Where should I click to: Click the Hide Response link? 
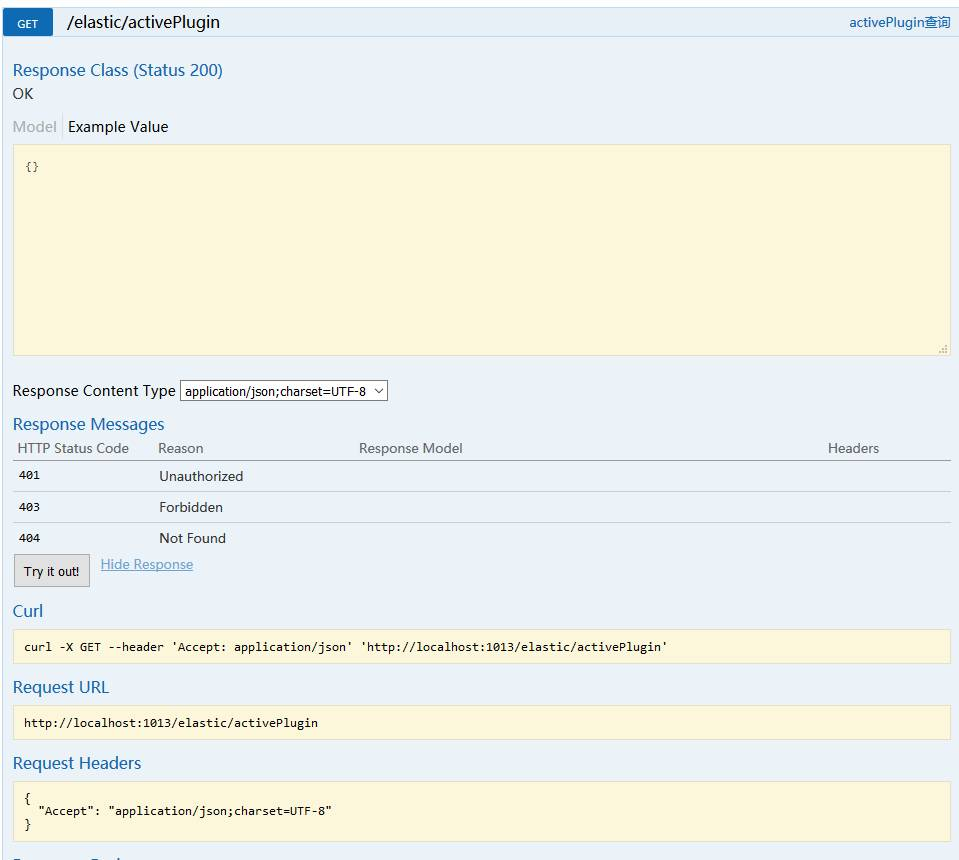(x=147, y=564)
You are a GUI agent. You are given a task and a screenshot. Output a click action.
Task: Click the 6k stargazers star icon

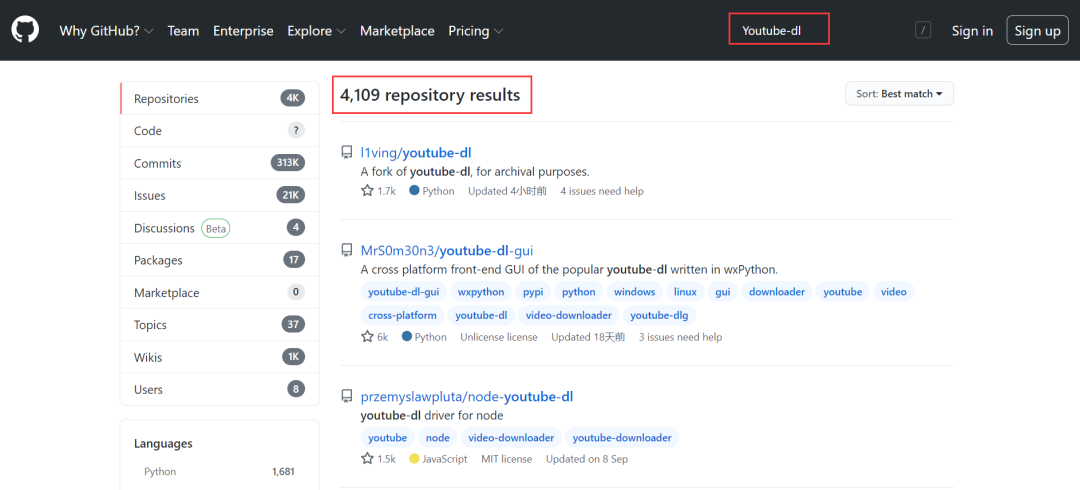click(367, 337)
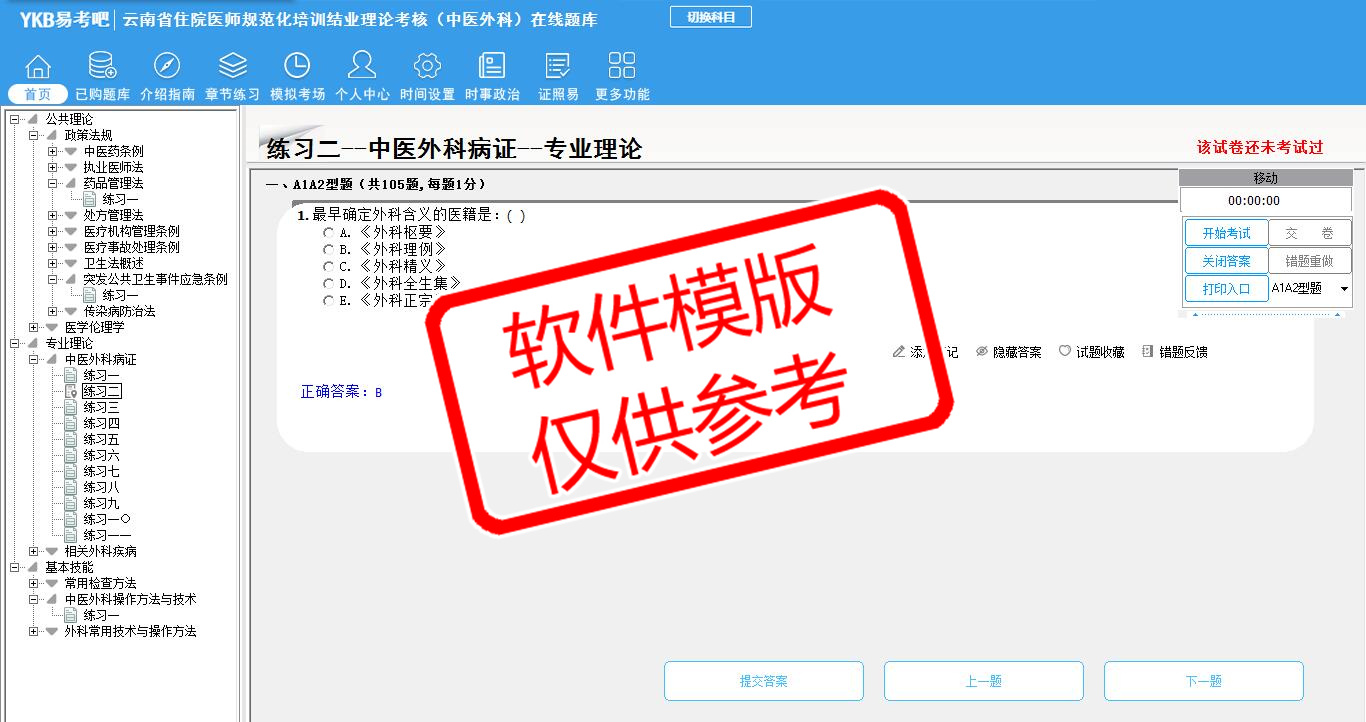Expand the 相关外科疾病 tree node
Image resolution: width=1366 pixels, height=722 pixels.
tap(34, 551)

[The task] Please restate the entries word for word, with all pictures left out.

[Finished task]
Where should I click to: Click the Hide Response link? 
(x=147, y=564)
You are a GUI agent. You are given a task and a screenshot. Output a click action.
Task: Click the 6k stargazers star icon

click(367, 337)
Expand the 相关外科疾病 tree node
Image resolution: width=1366 pixels, height=722 pixels.
tap(34, 551)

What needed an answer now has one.